HEROISM
"Then rest, poor soul,
He bids you rest,
Nor tremble at the dread tomorrow;
Lean on Your Savior's willing breast,
And you shall know no care nor sorrow
No longer trust your tottering limb,
But cast your burdens all on Him
Who set His face to tread the blood-stained path,
And without murmur drained His Father's cup of wrath."
"As the time approached for Him to be taken up to heaven,
Jesus resolutely set out for Jerusalem." Luke 9:51
There must always be a feeling of sadness in bidding
farewell to a place where we have long sojourned, and with which is
interweaved many hallowed associations—the scenes of sunny childhood—the
hills on which we gazed—the stream which murmured tranquilly by the parental
home—the kind looks, and kind hearts, and kind words which throw a halo more
sacred still around the dwelling of our early youth.

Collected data
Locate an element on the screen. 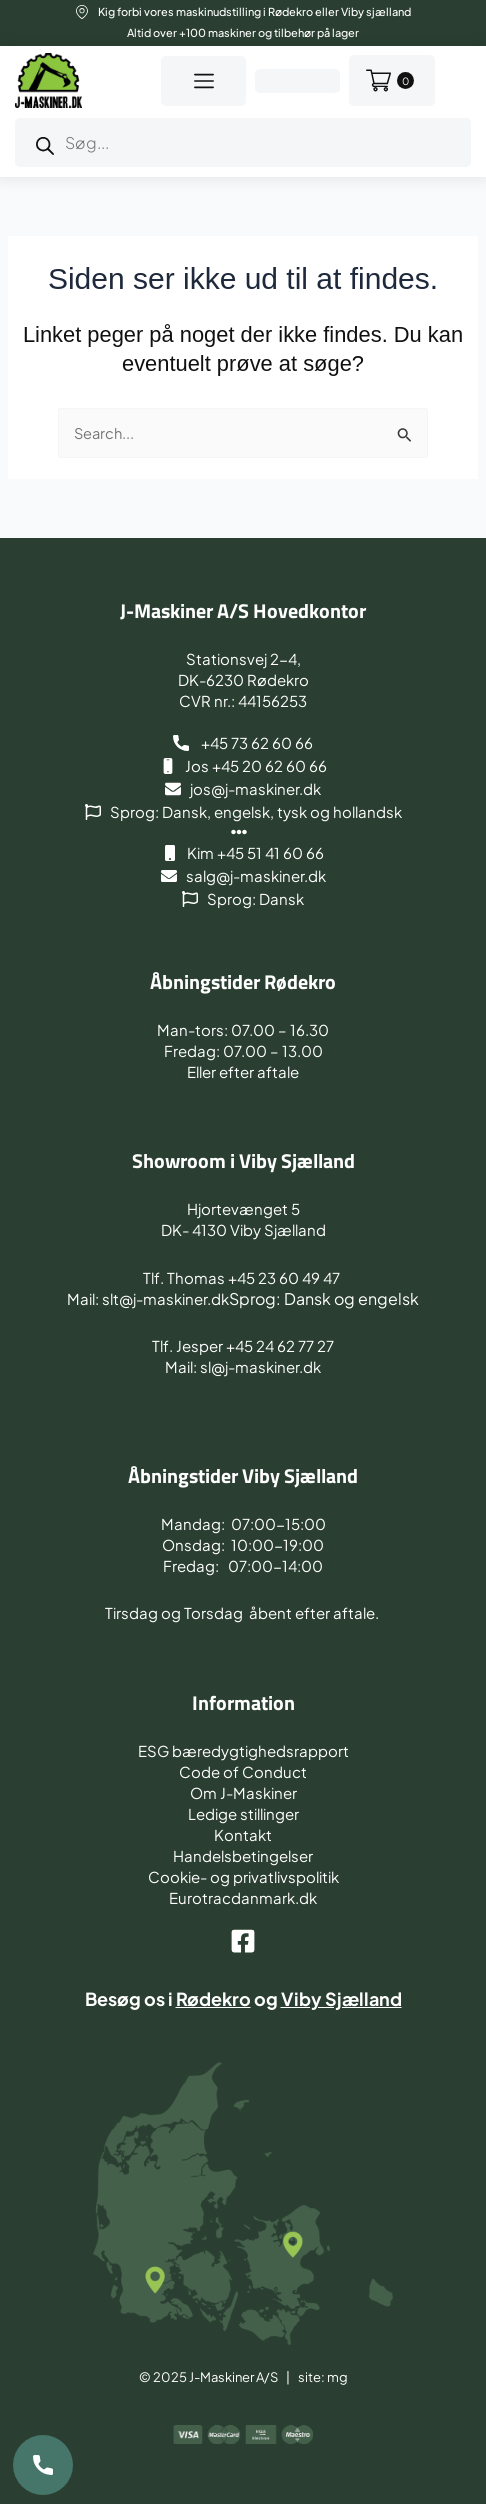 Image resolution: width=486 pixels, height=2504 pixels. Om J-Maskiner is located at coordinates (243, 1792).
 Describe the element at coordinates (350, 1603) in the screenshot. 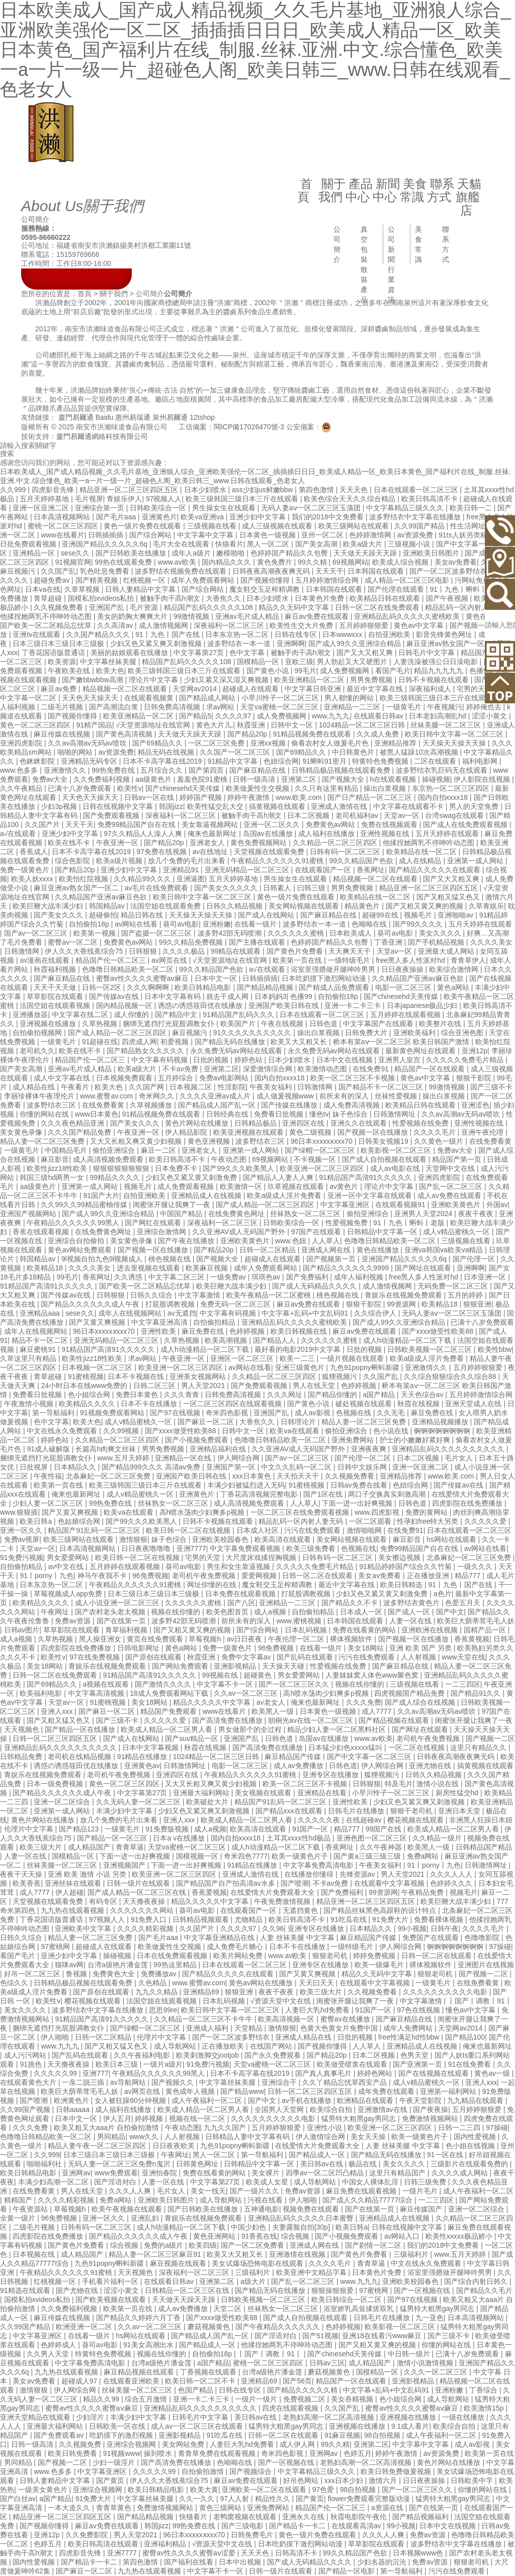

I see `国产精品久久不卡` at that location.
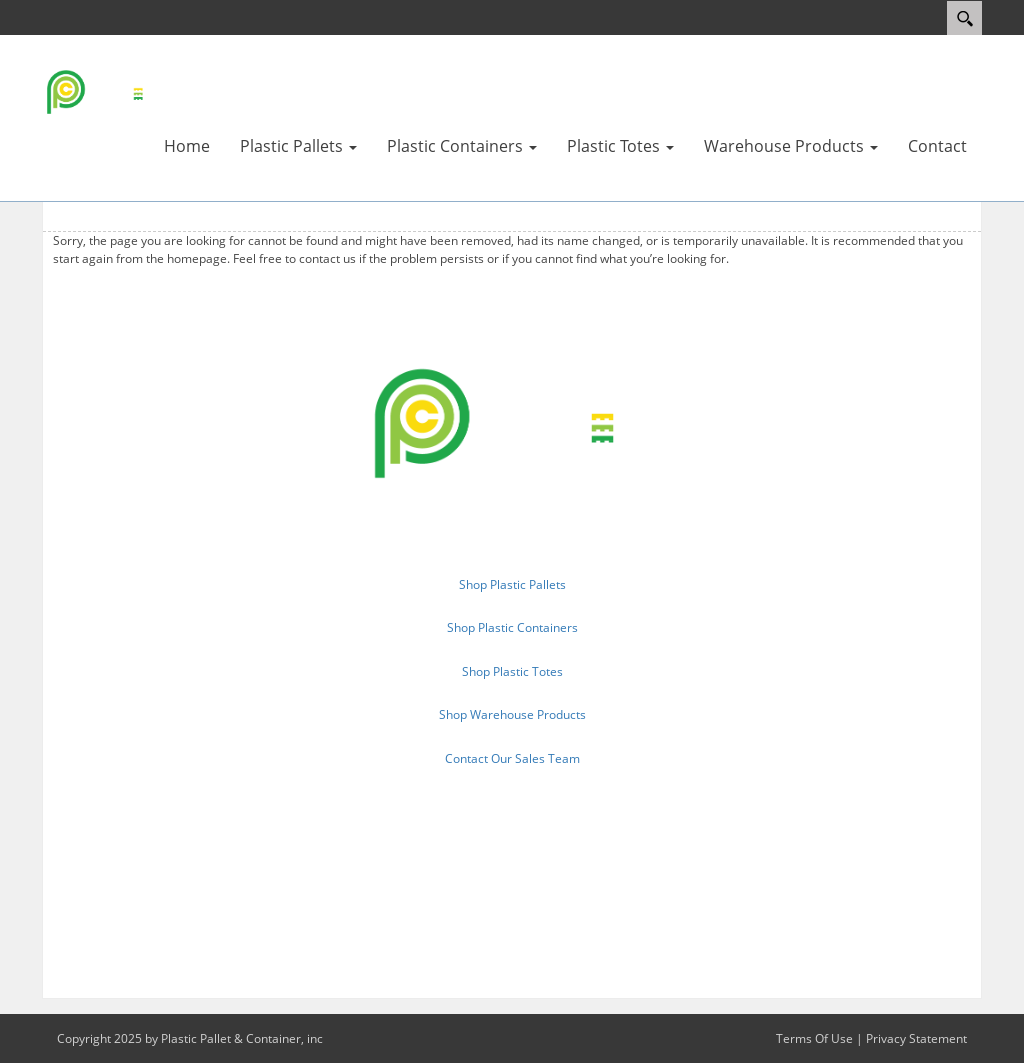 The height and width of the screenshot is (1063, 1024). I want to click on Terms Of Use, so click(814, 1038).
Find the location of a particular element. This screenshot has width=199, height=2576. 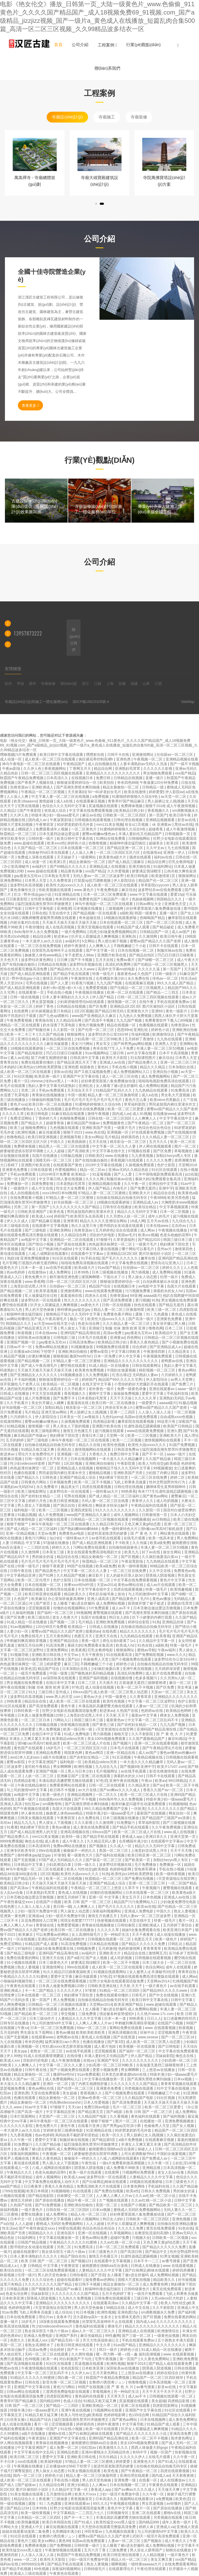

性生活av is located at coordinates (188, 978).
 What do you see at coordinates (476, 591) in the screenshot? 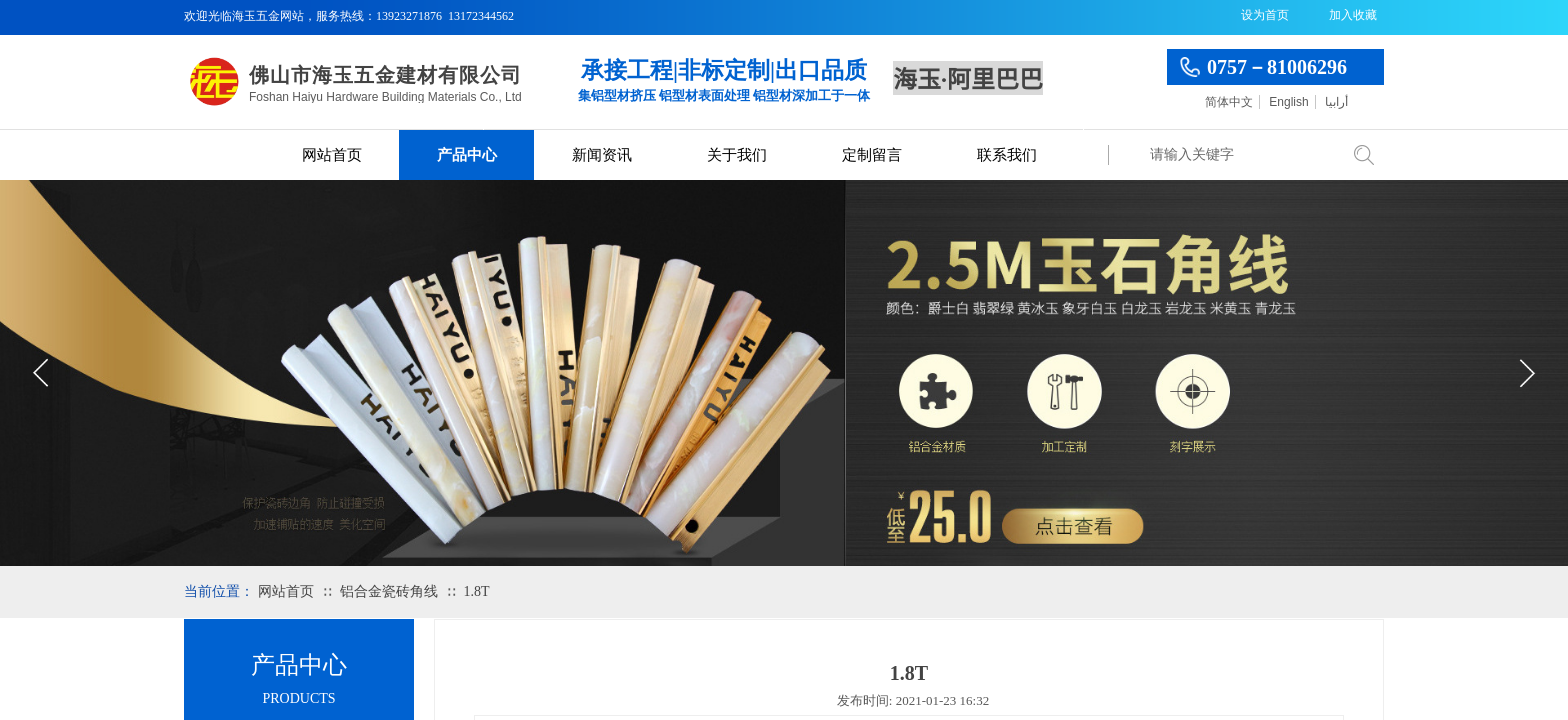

» **Exercise tasks**:
1. In the heroism passage, which Bible verse is cited after the lines about Jesus setting out for Jerusalem?
2. In the records, change "element" to "item", starting at the line that has "Describe the element" and stopping at the end of the records, with everything else unchanged. Give back only those lines, and leave out the pictures.
The heroism passage and the records are unrelated material.

» **Written responses**:
1. Luke 9:51

2.
 Describe the item at coordinates (350, 1603) in the screenshot. 

I see `国产精品久久不卡` at that location.
 The height and width of the screenshot is (1063, 1024). I want to click on Terms Of Use, so click(814, 1038).
Find the location of a particular item. This screenshot has width=199, height=2576. 

性生活av is located at coordinates (188, 978).
 What do you see at coordinates (476, 591) in the screenshot? 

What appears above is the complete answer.